Anyone who says that a switch of this magnitude and direction in the trade policy strategy of the world’s largest economy and second-largest international trader is of little consequence is seriously delusional. The old certainties that brought prosperity and a significant measure of stability to world affairs for nearly three-quarters of a century after the Second World War are under serious threat.

A world in which the defining characteristic is a lot of bilateral trade agreements rather than one in which multilateral and regional frameworks are predominant imposes costs on business and consumers alike because of the need for compliance with different rules of treatment across different trading partners. It also injects a different tone into international politics. These concerns are what motivates the argument for regional and global trade regimes that govern international flows of goods and services through unified rules and standards.

The broader the framework within which trade can take place, the greater will be the scope for division of labour and the higher the gains from international trade. Bilateral trade deals can’t replicate the gains from regional and multilateral agreement, and they will unhelpfully cut across global and regional value chains. As the largest centre of production networks, East Asia has much at stake in the push back against an open, global rules-based trading system and the regional arrangements that support it.

While the direct economic costs of Trump turning America’s back on the TPP and other measures might be relatively small, the systemic costs are much larger.

As Shiro Armstrong and Amy King write in this week’s lead essay, Trump’s executive order to withdraw the United States from the TPP agreement in the Asia Pacific ‘is a strategic turning point in the open economic order. It is a blow to furthering reform for some members, a lost opportunity for the United States to write the rules of international commerce, and more worryingly a sign of the United States turning its back on the global economic system it helped create and lead’.

How can East Asia, which includes China and Japan — the world’s largest and fourth-largest trading nations — stand against the corrosion of a global trading order that is so central to their common economic and political interests?

The economies of East Asia must, of course, stand quietly firm in global and regional forums and in all their bilateral representations to the United States against the undermining of the global trading system, giving strength to those forces in America that can help to shape much better outcomes than the present circumstances threaten. But, through their own commitment to collective liberalisation and reform, they can also help to lead the system back from the brink.

With major multilateral trade deals at the WTO now too difficult and bilaterals only able to make slow and incomplete progress towards freer markets, Armstrong and King observe, all eyes now turn to Asia’s Regional Comprehensive Economic Partnership (RCEP) agreement. It is the most important initiative on the global trade scene.

Image result for flags of asean member statesASEAN is the hub of RCEP Agreement

RCEP comprises the 10 Southeast Asian members of ASEAN as well as Australia, China, India, Japan, New Zealand and South Korea. Though, as Armstrong and King say, there are many misconceptions about the RCEP enterprise.

‘The first misconception is that RCEP is China-led. But China is a spoke and ASEAN is the hub of the arrangement.
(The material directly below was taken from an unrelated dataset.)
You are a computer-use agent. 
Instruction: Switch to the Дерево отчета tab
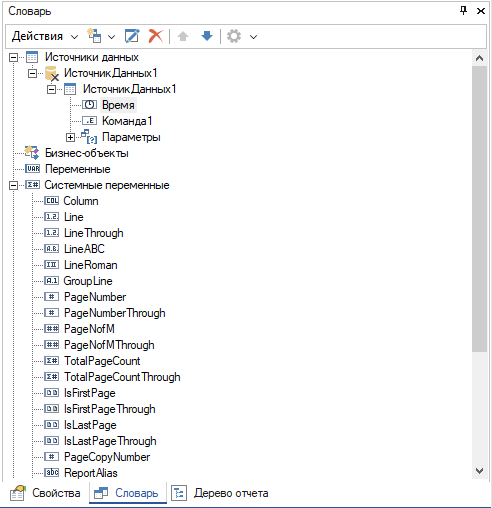[220, 493]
RCEP was built to consolidate ASEAN’s five separate free trade agreements with China, South Korea, Japan, India and Australia–New Zealand. And the RCEP idea and its guiding principles were crafted not in China, but in Indonesia. ASEAN centrality has ensured that RCEP has incorporated Asia’s other large power — Japan — and reflects Japanese preferences as much as those of China. Originally, China wanted to limit core membership of Asian cooperation to ASEAN plus China, Japan and South Korea. Japan wanted a larger membership, involving Australia, New Zealand and India, to help provide a counterweight to China’.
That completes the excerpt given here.